Gordon even expects some of those drivers to resort to contact to move another driver out of the way -- or even into the wall -- if it means getting into the Chase.

"I'm not every guy out there but if we were, we would put the fastest race car out there, and if it came down to taking a little more risk, then we would do it," Gordon said. "Would I want to spin a guy out on the last lap to get the win? Depends on who I was racing and what kind of history I had with him and what kind of position I had with him. I wouldn't do that to just anybody."

Greg Biffle is one of those drivers who knows he has to win just to get in, but thus far, his team hasn't had to make any risky decisions.

"At Loudon we were as fast as Ryan Newman, but we were 16 laps short on gas. We could have gambled but there was nothing we could do," Biffle said. "You think about it ... but running 16 laps short is not giving us a very good chance."

But what if Biffle were running fifth and three laps short on fuel.
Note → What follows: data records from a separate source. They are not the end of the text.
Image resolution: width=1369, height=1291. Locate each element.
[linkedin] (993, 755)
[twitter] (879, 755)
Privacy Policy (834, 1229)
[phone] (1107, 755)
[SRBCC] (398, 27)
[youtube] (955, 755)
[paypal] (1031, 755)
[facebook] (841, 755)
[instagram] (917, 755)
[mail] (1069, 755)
Would he go for it?

"Under that scenario everybody will go for it because the opportunity is there," Biffle said.

Carl Edwards doesn't have to worry about that scenario because he currently leads the points and has a win. But Edwards could be in the middle of a situation with other drivers who have to win or get in.
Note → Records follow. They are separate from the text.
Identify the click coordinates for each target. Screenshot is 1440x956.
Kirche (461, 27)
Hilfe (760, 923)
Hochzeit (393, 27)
"One thing I've seen in the last year or so is these drivers can handle double-file restarts, three-wide bumping into each other and everybody does a good job of racing right up to that line, so I have a lot of confidence in the guys I'm racing with," Edwards said. "We're ready to make some gambles, too. We need to win races to get some extra bonus points, so there is some pressure on us, too."
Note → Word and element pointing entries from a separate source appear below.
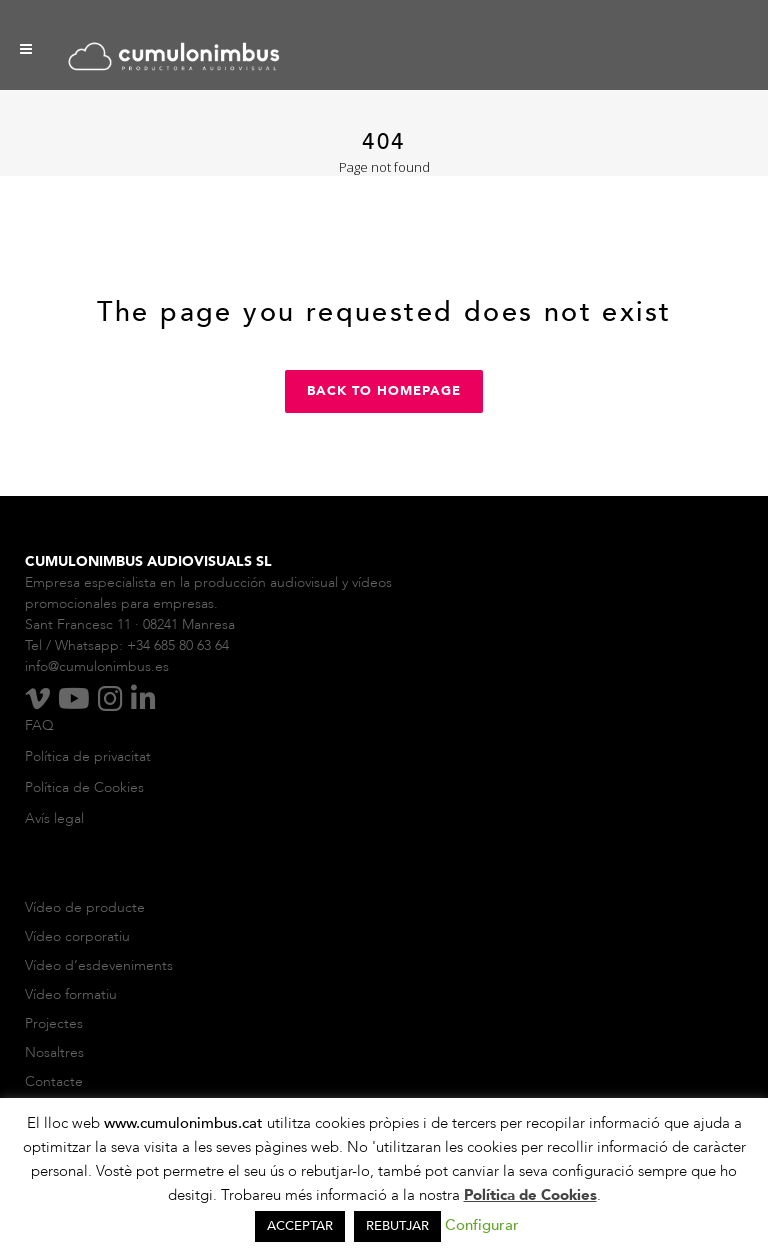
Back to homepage (384, 391)
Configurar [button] (482, 1225)
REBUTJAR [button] (397, 1226)
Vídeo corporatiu (77, 936)
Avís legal (54, 818)
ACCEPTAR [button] (300, 1226)
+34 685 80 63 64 (178, 645)
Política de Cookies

Edwards has one win while third-place Kevin Harvick and fourth-place Kyle Busch have three apiece. Fifth-place Matt Kenseth and seventh-place Gordon have two, so if it remained that way after Richmond, Edwards would be seeded fifth. That is why he has as much reason to win as the drivers trying to get into the Chase.

Hamlin has been hovering around 10th- and 11th-place for the past month and expects to see plenty of gambling by other drivers between now and the Chase cutoff race.

"That's about really the only thing they can do different is that if they are not in contention for a win during the course of the day because their car is not fast enough, they're going to have to maybe come in and top off, lose the track position and hope that the race goes green and that we have a fuel mileage race," Hamlin said. "Really, other than that you can't change your strategy that much over what it already is."

With the way things are going, the wild card could come to down to the race at Richmond on Sept. 10. If it does, Hamlin agrees with Gordon that things could get rough.

"At Richmond, if they [winless drivers] are in position to try to get the win, you're going to see them being extra aggressive but you're not going to be able to do it from eighth to 10th place if that's where you're running. ... Obviously, if some guy's going for a win on a last lap or something and it's a guy that's fighting for a Chase spot and or wild-card position, it definitely could get physical."

Biffle also sees that as a possibility.

"If one of those guys has to win to get in, they will be as aggressive as they can. You will rough them up as much as you can to get the win."

What's it going to be -- teams that are gambling they have enough fuel to be good to the last drop? Or will it be full-contact racing?

Either way, expect the next six weeks to be quite intriguing as NASCAR drivers get down to some Risky Business.